» REQUIRED WORK
Write each entry out once more, please, precisely as shown.

» Collected data
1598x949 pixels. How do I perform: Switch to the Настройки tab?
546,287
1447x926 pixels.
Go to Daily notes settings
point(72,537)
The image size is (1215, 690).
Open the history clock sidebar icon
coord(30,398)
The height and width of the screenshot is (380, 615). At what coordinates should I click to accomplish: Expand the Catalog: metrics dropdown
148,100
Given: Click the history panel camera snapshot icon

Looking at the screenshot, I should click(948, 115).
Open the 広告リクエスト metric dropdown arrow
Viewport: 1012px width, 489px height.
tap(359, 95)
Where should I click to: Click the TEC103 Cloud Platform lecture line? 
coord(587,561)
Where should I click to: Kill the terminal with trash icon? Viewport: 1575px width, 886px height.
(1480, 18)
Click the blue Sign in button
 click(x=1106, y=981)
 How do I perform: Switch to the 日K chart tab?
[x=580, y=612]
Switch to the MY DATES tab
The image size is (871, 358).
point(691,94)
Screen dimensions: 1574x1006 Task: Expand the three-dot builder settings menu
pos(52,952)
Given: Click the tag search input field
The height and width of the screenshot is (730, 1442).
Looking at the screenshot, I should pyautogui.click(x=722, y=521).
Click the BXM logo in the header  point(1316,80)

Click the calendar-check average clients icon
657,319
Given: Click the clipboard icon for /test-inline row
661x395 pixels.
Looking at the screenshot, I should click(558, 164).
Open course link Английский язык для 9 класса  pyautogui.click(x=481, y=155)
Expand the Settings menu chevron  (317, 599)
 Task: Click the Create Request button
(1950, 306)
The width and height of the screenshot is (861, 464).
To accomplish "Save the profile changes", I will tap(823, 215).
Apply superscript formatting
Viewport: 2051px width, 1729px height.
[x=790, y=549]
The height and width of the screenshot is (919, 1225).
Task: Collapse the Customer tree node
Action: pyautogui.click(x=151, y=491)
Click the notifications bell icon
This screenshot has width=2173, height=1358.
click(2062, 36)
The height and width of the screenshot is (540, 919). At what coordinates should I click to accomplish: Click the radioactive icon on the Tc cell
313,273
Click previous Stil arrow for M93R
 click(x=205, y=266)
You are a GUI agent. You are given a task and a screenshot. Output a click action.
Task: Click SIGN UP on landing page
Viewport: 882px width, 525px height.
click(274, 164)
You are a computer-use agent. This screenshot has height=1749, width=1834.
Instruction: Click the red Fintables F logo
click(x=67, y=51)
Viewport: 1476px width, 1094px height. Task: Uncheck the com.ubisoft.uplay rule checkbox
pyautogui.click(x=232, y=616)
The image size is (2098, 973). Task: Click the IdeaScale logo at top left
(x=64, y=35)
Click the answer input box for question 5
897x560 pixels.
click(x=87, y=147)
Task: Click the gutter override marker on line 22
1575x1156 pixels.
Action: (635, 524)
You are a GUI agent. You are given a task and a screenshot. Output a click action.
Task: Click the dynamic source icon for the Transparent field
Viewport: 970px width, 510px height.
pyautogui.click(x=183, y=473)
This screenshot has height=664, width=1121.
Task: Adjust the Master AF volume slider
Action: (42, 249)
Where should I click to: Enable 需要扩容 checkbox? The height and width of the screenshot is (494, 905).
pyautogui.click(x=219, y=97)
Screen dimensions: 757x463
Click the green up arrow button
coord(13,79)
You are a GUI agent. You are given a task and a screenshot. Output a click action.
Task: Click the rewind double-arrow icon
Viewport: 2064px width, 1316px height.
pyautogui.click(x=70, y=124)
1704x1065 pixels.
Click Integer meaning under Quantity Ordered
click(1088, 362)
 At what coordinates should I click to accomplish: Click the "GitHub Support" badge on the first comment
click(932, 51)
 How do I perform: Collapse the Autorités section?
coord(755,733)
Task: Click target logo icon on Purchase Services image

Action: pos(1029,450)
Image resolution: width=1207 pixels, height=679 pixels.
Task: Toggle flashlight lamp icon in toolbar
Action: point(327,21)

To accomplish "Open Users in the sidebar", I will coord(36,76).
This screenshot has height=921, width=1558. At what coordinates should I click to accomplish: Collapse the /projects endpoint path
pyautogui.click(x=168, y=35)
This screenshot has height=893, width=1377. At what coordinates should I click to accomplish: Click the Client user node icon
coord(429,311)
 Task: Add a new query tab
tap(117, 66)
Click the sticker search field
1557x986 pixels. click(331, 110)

» WRITTEN ANSWER
1598x949 pixels. How do I perform: Switch to the Настройки tab?
546,287
1447x926 pixels.
Go to Daily notes settings
point(72,537)
The image size is (1215, 690).
Open the history clock sidebar icon
coord(30,398)
The height and width of the screenshot is (380, 615). At what coordinates should I click to accomplish: Expand the Catalog: metrics dropdown
148,100
Given: Click the history panel camera snapshot icon

Looking at the screenshot, I should click(948, 115).
Open the 広告リクエスト metric dropdown arrow
Viewport: 1012px width, 489px height.
tap(359, 95)
Where should I click to: Click the TEC103 Cloud Platform lecture line? 
coord(587,561)
Where should I click to: Kill the terminal with trash icon? Viewport: 1575px width, 886px height.
(1480, 18)
Click the blue Sign in button
 click(x=1106, y=981)
 How do I perform: Switch to the 日K chart tab?
[x=580, y=612]
Switch to the MY DATES tab
The image size is (871, 358).
point(691,94)
Screen dimensions: 1574x1006 Task: Expand the three-dot builder settings menu
pos(52,952)
Given: Click the tag search input field
The height and width of the screenshot is (730, 1442).
Looking at the screenshot, I should pyautogui.click(x=722, y=521).
Click the BXM logo in the header  point(1316,80)

Click the calendar-check average clients icon
657,319
Given: Click the clipboard icon for /test-inline row
661x395 pixels.
Looking at the screenshot, I should click(558, 164).
Open course link Английский язык для 9 класса  pyautogui.click(x=481, y=155)
Expand the Settings menu chevron  (317, 599)
 Task: Click the Create Request button
(1950, 306)
The width and height of the screenshot is (861, 464).
To accomplish "Save the profile changes", I will tap(823, 215).
Apply superscript formatting
Viewport: 2051px width, 1729px height.
[x=790, y=549]
The height and width of the screenshot is (919, 1225).
Task: Collapse the Customer tree node
Action: pyautogui.click(x=151, y=491)
Click the notifications bell icon
This screenshot has width=2173, height=1358.
click(2062, 36)
The height and width of the screenshot is (540, 919). At what coordinates should I click to accomplish: Click the radioactive icon on the Tc cell
313,273
Click previous Stil arrow for M93R
 click(x=205, y=266)
You are a GUI agent. You are given a task and a screenshot. Output a click action.
Task: Click SIGN UP on landing page
Viewport: 882px width, 525px height.
click(274, 164)
You are a computer-use agent. This screenshot has height=1749, width=1834.
Instruction: Click the red Fintables F logo
click(x=67, y=51)
Viewport: 1476px width, 1094px height. Task: Uncheck the com.ubisoft.uplay rule checkbox
pyautogui.click(x=232, y=616)
The image size is (2098, 973). Task: Click the IdeaScale logo at top left
(x=64, y=35)
Click the answer input box for question 5
897x560 pixels.
click(x=87, y=147)
Task: Click the gutter override marker on line 22
1575x1156 pixels.
Action: (635, 524)
You are a GUI agent. You are given a task and a screenshot. Output a click action.
Task: Click the dynamic source icon for the Transparent field
Viewport: 970px width, 510px height.
pyautogui.click(x=183, y=473)
This screenshot has height=664, width=1121.
Task: Adjust the Master AF volume slider
Action: (42, 249)
Where should I click to: Enable 需要扩容 checkbox? The height and width of the screenshot is (494, 905).
pyautogui.click(x=219, y=97)
Screen dimensions: 757x463
Click the green up arrow button
coord(13,79)
You are a GUI agent. You are given a task and a screenshot. Output a click action.
Task: Click the rewind double-arrow icon
Viewport: 2064px width, 1316px height.
pyautogui.click(x=70, y=124)
1704x1065 pixels.
Click Integer meaning under Quantity Ordered
click(1088, 362)
 At what coordinates should I click to accomplish: Click the "GitHub Support" badge on the first comment
click(932, 51)
 How do I perform: Collapse the Autorités section?
coord(755,733)
Task: Click target logo icon on Purchase Services image

Action: pos(1029,450)
Image resolution: width=1207 pixels, height=679 pixels.
Task: Toggle flashlight lamp icon in toolbar
Action: point(327,21)

To accomplish "Open Users in the sidebar", I will coord(36,76).
This screenshot has height=921, width=1558. At what coordinates should I click to accomplish: Collapse the /projects endpoint path
pyautogui.click(x=168, y=35)
This screenshot has height=893, width=1377. At what coordinates should I click to accomplish: Click the Client user node icon
coord(429,311)
 Task: Add a new query tab
tap(117, 66)
Click the sticker search field
1557x986 pixels. click(331, 110)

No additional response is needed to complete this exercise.